“Adesso siamo nei guai”. Così il deputato del Partito Democratico, Stefano Ceccanti, commenta le parole con cui Sergio Mattarella ha di fatto chiuso alla possibilità di una sua rielezione al Quirinale. Il presidente della Repubblica annuncia la sua rinuncia al bis durante la cerimonia di commemorazione dei 20 anni dalla morte del suo predecessore Giovanni Leone. Mattarella cita sia Leone che un altro ex presidente, Mario Segni, per sbattere la porta in faccia alle speranze dei partiti che speravano di trovarsi di fronte un nuovo Giorgio Napolitano.
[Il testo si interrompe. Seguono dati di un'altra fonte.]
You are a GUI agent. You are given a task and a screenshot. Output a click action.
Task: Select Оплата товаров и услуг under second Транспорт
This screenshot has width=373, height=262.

Giovanni Leone, come Antonio Segni, chiese “la non rieleggibilità del presidente della Repubblica con l’eliminazione del semestre bianco”. Così parla Sergio Mattarella durante la cerimonia di commemorazione al Quirinale del presidente Leone, in carica dal 1971 al ‘78 e deceduto nel 2001. Mattarella ricorda il messaggio sulle riforme costituzionali che Leone inviò alle Camere il 15 ottobre del 1975. Messaggio “ritenuto dai giuristi uno dei maggiori interventi sulle riforme istituzionali”.
Insomma, un segnale forte e chiaro del fatto che il presidente uscente non ci pensa proprio a seguire la strada di Giorgio Napolitano, eletto prima dal 2006 al 2013, e poi come ‘traghettatore’ fino al 2015. Per chi non avesse recepito la sua volontà, Mattarella cita pure Segni. L’allora inquilino del Colle, aveva già specificato nel febbraio scorso, nel 1963 espresse “la convinzione che fosse opportuno introdurre in Costituzione il principio della non immediata rieleggibilità del presidente della Repubblica”.
Le prime reazioni delle forze politiche a questa notizia sono di smarrimento e stupore. “Adesso siamo nei guai tutti. Perché tutto il Parlamento è balcanizzato”. Commenta sconsolato il Dem Ceccanti che, solo poche ore prima, aveva invece pronosticato che “dopo la decima votazione a vuoto, saliranno tutti al Colle per chiedere a Mattarella di restare”. Ipotesi che, alla luce delle parole del presidente, sembra sempre più remota.